Wie schnell ist es passiert: Einmal bei einer erheblichen Geschwindigkeitsüberschreitung oder einem Rotlichtverstoß erwischt – und schon droht ein Fahrverbot. Für Pflegekräfte im ambulanten Dienst kann das ernste Folgen haben, denn die tägliche Versorgung der Pflegekunden ist in vielen Fällen ohne Fahrzeug kaum zu leisten.
Fahrverbot oder Führerscheinentzug?
Ein Fahrverbot ist zeitlich befristet (meist ein bis 3 Monate). Die Fahrerlaubnis bleibt bestehen, der Führerschein wird lediglich vorübergehend abgegeben. Nach Ablauf erhält die betroffene Person ihn automatisch zurück. Ein Führerscheinentzug bedeutet dagegen den vollständigen Entzug der Fahrerlaubnis.

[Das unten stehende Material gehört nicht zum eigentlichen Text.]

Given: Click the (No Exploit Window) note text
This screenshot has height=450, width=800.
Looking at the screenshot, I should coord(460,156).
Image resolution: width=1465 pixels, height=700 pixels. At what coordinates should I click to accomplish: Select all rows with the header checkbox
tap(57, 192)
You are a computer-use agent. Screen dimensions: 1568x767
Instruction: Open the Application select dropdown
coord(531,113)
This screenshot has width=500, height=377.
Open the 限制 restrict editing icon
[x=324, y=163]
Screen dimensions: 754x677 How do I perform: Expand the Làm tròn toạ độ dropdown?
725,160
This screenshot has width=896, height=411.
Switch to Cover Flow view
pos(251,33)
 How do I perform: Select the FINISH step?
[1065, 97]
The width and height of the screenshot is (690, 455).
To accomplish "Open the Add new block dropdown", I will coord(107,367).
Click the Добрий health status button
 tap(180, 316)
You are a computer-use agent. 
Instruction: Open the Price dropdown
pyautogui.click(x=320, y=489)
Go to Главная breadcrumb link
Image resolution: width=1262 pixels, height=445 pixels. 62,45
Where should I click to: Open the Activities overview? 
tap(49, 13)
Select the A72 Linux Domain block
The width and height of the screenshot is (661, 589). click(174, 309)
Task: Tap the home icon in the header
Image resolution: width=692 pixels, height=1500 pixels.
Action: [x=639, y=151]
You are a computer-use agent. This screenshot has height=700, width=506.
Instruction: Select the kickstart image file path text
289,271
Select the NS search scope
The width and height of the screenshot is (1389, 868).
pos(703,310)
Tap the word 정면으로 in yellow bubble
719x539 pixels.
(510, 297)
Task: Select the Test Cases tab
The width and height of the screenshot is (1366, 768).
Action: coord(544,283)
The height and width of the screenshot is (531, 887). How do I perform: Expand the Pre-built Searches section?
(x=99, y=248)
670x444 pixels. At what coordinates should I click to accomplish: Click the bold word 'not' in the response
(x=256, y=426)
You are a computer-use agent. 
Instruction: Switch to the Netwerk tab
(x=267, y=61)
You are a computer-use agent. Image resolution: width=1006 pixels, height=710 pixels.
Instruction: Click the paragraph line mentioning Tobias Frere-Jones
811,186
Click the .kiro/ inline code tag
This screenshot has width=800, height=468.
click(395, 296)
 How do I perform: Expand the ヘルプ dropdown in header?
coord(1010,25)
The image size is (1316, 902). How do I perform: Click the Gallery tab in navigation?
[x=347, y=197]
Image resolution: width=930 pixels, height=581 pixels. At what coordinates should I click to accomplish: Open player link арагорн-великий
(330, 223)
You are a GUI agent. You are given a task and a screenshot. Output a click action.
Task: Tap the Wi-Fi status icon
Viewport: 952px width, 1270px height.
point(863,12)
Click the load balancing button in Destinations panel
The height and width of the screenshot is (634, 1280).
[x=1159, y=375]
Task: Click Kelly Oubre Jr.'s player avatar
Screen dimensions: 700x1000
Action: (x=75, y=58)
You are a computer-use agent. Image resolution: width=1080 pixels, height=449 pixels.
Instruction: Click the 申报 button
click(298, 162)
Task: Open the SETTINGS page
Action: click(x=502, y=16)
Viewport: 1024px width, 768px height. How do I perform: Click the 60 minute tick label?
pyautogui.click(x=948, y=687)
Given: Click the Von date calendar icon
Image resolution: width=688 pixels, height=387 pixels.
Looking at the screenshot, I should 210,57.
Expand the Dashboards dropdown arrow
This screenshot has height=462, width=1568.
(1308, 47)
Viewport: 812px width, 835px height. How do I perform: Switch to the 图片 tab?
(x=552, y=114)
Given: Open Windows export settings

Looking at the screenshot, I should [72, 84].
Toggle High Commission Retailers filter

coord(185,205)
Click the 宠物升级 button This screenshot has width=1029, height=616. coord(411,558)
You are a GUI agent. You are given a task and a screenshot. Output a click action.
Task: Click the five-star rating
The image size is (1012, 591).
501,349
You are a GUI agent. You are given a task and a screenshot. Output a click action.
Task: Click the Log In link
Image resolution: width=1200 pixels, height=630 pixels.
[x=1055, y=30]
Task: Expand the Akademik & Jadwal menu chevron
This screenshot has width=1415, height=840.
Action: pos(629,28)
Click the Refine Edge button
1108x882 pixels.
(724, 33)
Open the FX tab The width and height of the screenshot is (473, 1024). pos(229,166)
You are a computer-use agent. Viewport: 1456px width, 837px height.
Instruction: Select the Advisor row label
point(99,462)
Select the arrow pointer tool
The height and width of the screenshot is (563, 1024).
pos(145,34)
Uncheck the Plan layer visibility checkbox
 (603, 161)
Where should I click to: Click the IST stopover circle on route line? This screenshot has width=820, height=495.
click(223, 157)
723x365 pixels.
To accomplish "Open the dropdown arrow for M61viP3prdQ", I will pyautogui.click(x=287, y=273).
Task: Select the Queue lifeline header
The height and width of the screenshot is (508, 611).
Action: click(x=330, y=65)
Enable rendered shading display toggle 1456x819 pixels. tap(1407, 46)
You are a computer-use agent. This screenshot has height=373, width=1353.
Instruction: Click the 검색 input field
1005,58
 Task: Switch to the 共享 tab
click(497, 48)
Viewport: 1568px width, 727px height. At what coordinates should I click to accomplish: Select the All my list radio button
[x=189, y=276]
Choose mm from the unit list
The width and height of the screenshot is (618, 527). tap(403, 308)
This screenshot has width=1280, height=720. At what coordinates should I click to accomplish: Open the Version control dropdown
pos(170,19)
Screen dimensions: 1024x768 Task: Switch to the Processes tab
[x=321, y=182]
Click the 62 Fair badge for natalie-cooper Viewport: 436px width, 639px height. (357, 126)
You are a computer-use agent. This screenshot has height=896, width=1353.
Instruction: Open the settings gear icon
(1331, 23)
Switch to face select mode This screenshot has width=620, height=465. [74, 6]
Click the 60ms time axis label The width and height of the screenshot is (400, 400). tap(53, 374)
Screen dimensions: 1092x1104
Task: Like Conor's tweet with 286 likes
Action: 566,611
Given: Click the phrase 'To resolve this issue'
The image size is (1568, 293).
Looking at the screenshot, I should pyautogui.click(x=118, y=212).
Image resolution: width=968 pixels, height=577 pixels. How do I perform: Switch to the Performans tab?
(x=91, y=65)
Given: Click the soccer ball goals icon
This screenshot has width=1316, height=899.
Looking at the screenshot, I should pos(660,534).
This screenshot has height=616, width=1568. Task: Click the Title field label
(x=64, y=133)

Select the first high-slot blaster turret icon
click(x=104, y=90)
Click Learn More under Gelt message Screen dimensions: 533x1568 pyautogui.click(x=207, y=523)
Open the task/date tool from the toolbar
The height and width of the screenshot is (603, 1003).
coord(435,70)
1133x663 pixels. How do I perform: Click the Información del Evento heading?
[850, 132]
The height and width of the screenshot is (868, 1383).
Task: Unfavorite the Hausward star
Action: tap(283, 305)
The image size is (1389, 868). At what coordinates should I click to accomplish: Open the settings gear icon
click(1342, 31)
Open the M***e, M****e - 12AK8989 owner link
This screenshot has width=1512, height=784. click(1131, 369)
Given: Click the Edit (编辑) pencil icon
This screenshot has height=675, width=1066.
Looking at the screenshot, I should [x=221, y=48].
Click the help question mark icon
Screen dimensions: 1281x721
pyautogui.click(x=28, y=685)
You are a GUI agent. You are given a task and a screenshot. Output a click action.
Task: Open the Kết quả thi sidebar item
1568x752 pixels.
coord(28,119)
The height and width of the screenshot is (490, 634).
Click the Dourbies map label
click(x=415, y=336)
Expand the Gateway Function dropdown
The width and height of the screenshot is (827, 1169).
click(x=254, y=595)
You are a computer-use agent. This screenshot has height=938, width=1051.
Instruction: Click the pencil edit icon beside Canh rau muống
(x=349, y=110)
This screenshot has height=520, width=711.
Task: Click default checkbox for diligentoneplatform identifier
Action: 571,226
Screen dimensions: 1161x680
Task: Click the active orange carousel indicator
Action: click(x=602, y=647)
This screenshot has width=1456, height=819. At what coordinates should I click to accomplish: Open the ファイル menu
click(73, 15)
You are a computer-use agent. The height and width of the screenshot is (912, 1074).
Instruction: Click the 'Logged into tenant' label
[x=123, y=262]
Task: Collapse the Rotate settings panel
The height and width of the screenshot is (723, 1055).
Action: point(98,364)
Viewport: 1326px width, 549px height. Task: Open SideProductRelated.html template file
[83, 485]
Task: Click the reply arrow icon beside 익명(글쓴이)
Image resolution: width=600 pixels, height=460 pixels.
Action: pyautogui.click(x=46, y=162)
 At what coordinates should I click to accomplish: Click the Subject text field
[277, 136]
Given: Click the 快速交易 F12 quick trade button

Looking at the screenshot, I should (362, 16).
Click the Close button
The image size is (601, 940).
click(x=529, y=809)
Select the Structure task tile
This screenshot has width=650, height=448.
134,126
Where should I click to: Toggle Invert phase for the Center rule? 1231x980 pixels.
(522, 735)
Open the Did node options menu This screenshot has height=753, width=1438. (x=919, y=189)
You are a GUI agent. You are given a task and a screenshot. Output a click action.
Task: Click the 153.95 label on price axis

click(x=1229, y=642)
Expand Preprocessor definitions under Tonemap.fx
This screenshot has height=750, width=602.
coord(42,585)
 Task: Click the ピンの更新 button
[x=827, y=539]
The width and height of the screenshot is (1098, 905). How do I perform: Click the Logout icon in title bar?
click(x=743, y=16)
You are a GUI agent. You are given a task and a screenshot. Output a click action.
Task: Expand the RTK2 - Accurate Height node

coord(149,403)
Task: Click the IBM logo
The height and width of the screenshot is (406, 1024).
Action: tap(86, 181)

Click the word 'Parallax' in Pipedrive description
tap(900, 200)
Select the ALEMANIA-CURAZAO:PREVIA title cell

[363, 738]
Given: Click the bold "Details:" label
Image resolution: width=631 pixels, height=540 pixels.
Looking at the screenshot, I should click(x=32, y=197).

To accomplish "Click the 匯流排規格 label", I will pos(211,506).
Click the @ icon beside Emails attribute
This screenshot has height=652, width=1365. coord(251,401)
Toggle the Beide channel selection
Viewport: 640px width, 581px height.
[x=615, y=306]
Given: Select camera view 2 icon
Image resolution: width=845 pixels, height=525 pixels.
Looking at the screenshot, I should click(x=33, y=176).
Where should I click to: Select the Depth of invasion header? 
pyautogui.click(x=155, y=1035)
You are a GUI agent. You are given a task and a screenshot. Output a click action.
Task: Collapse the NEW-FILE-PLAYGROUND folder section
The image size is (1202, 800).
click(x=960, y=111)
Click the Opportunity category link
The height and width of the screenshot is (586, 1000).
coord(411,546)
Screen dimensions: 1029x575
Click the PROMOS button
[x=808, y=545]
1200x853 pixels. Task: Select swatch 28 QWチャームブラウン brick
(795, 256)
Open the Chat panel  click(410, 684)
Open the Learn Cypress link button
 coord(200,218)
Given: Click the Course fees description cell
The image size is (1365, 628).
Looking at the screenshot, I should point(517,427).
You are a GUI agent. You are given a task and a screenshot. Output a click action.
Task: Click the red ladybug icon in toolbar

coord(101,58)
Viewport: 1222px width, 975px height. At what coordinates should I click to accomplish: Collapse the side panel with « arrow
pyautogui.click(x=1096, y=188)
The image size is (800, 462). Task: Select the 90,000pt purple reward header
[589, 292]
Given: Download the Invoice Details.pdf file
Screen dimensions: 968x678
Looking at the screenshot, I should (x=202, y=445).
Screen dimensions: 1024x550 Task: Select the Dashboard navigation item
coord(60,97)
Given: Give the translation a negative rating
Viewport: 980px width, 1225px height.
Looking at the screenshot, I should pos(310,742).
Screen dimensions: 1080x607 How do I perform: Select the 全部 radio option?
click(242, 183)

Seien Sie sich Ihrer Verantwortung bewusst
Als Vorgesetzter tragen Sie die Verantwortung dafür, dass Dienstfahrzeuge nur von Mitarbeitern mit gültiger Fahrerlaubnis geführt werden. Lassen Sie sich deshalb halbjährlich die Führerscheine aller Mitarbeiter zeigen, die mit Dienst-Pkw unterwegs sind, und dokumentieren Sie die Prüfung.